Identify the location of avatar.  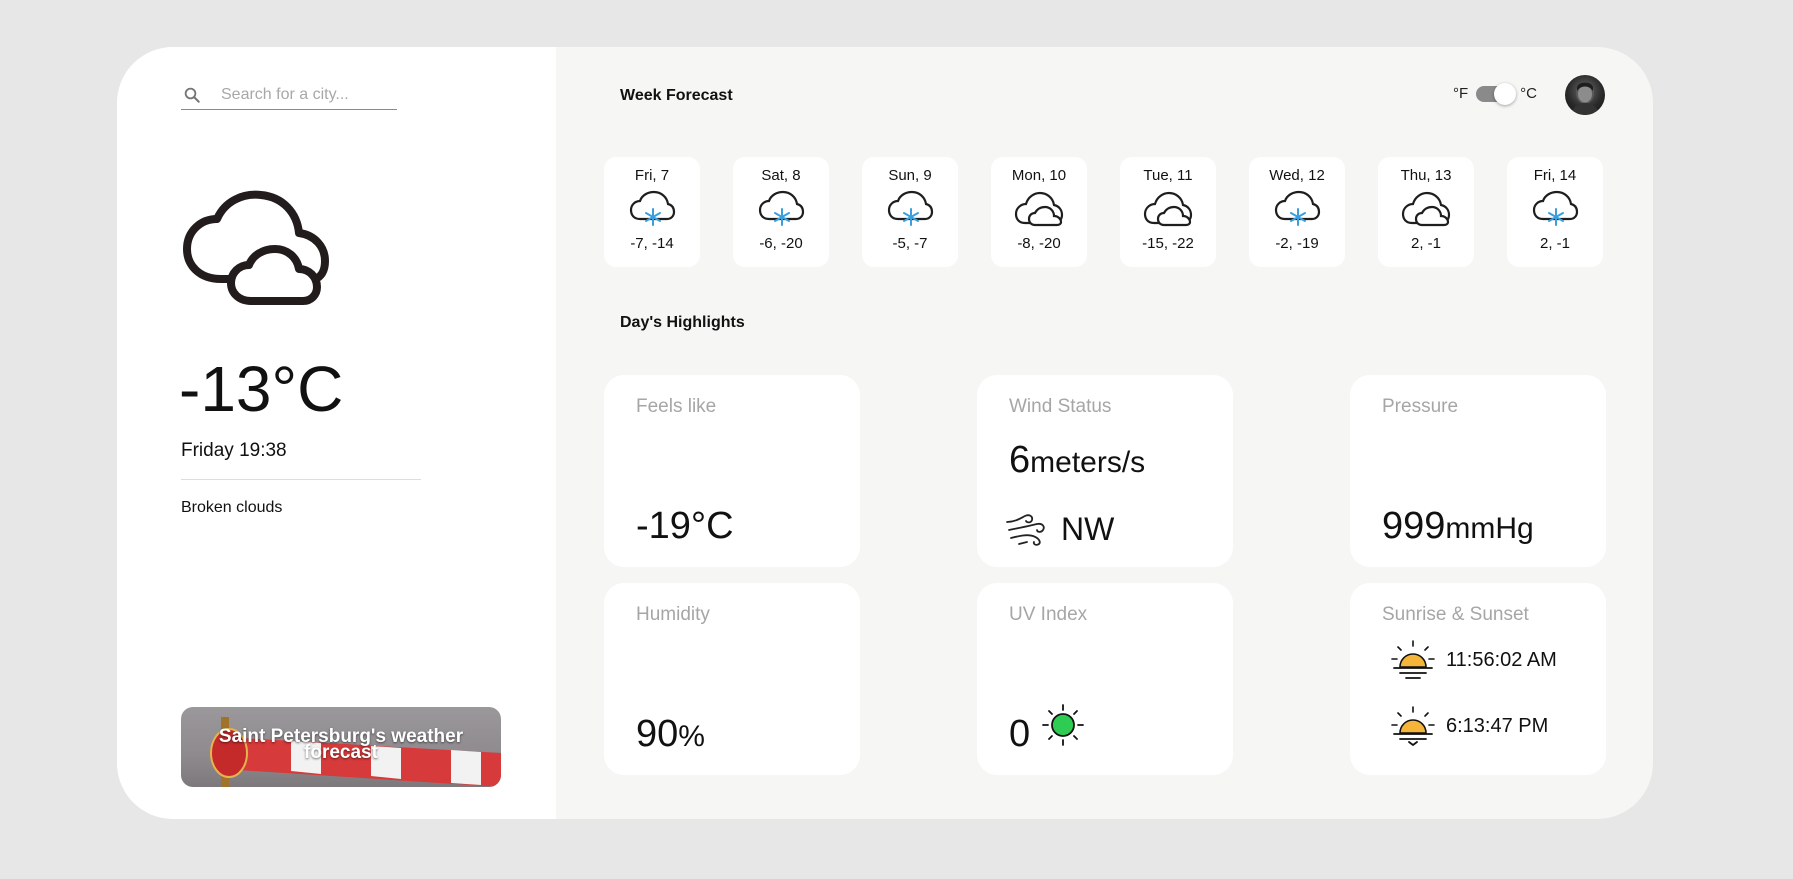
(1585, 95).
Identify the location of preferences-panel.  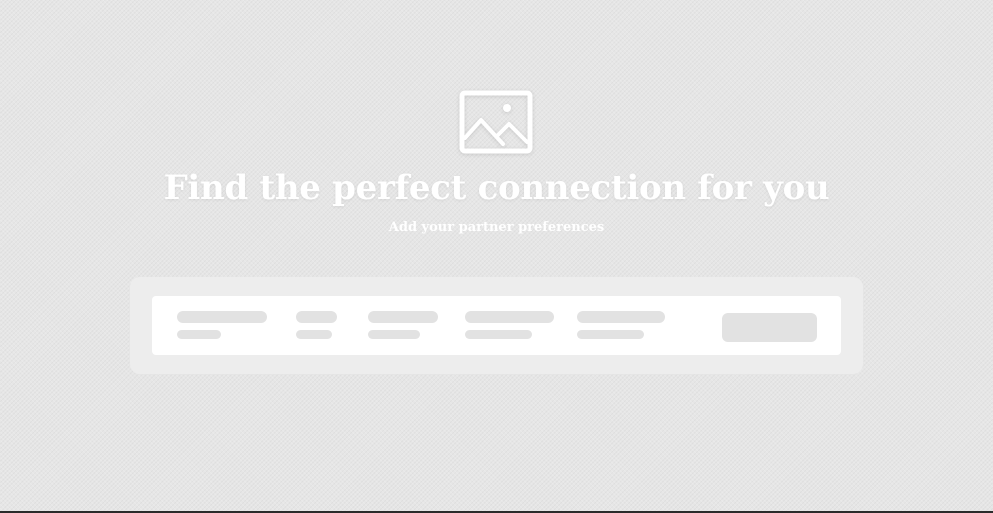
(496, 326).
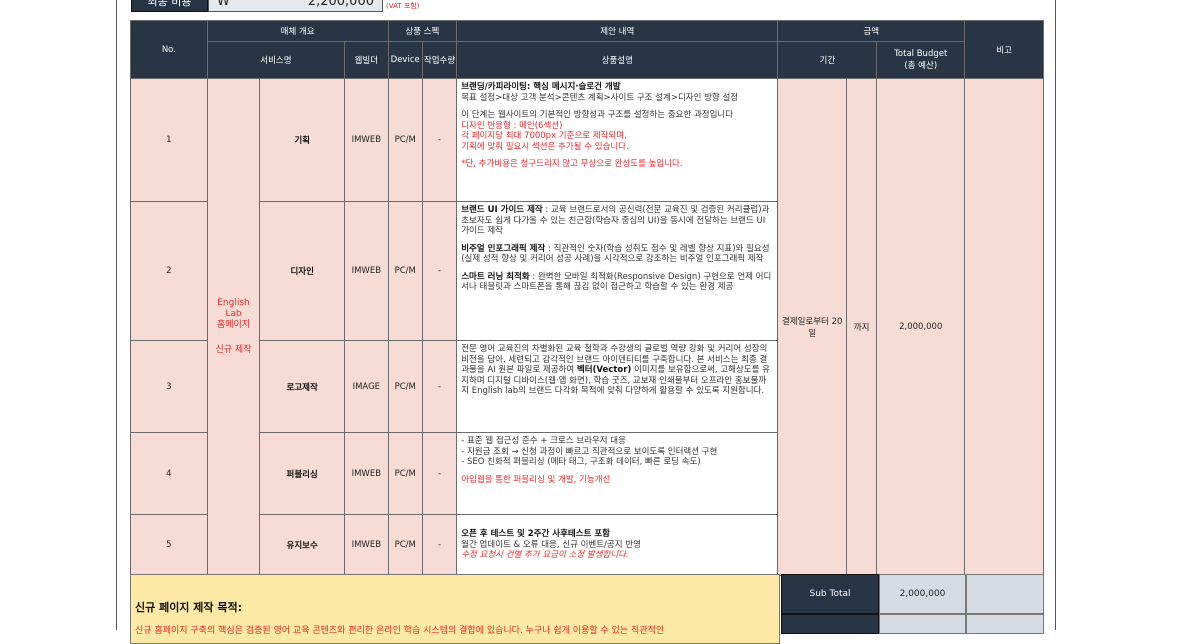  Describe the element at coordinates (366, 60) in the screenshot. I see `header-web-builder: 웹빌더` at that location.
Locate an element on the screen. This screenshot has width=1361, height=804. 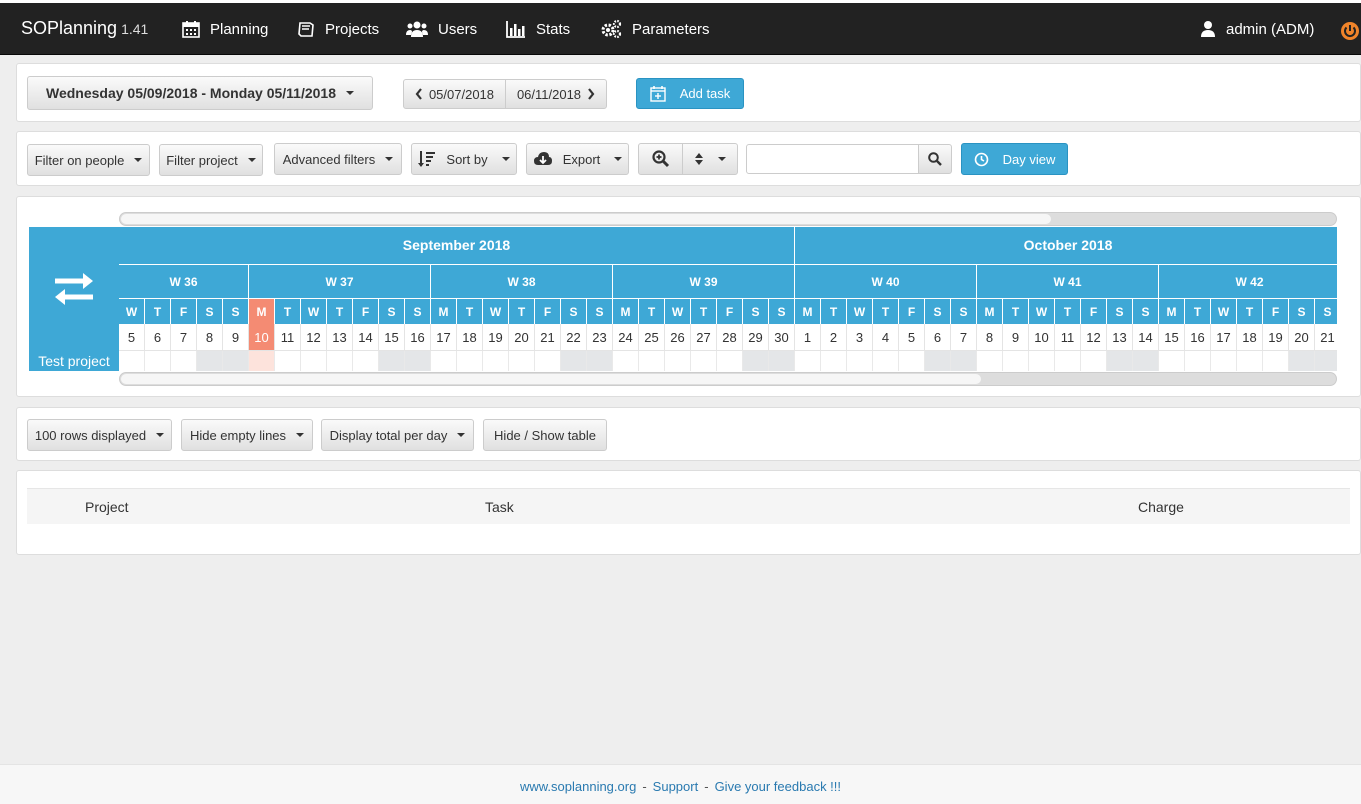
day-number: 27 is located at coordinates (704, 338).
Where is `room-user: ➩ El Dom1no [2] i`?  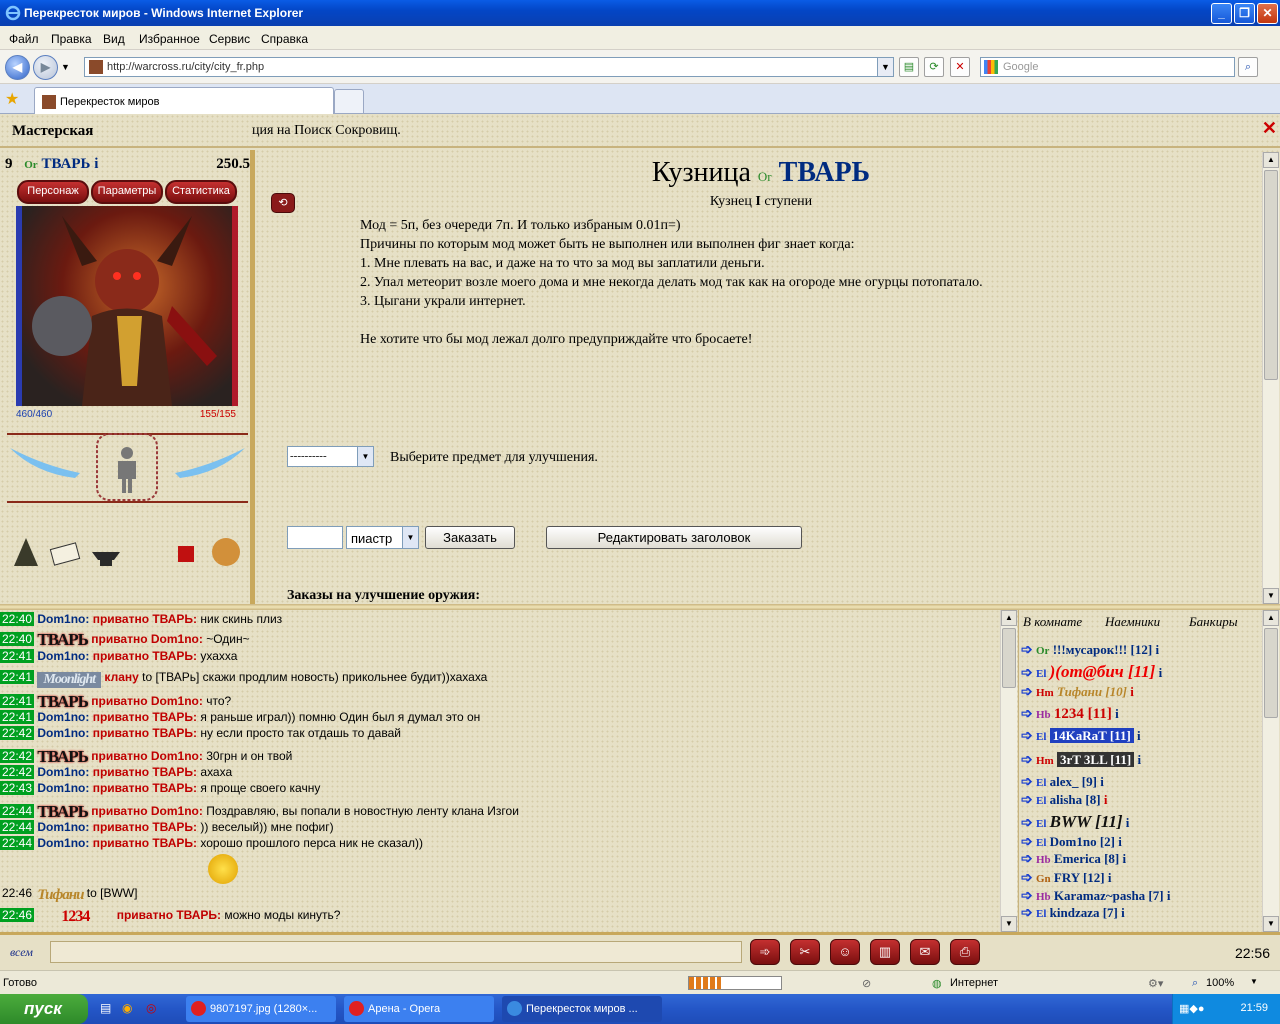
room-user: ➩ El Dom1no [2] i is located at coordinates (1072, 842).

• Directions for this task: Can you reproduce all of the material above word for word, leaving out the pictures?

• Task solution:
Identify the location of avatar.  
(1585, 95).
Identify the location of preferences-panel.  
(496, 326).
  Describe the element at coordinates (366, 60) in the screenshot. I see `header-web-builder: 웹빌더` at that location.
Locate an element on the screen. This screenshot has width=1361, height=804. 
day-number: 27 is located at coordinates (704, 338).
Where is `room-user: ➩ El Dom1no [2] i`?  
room-user: ➩ El Dom1no [2] i is located at coordinates (1072, 842).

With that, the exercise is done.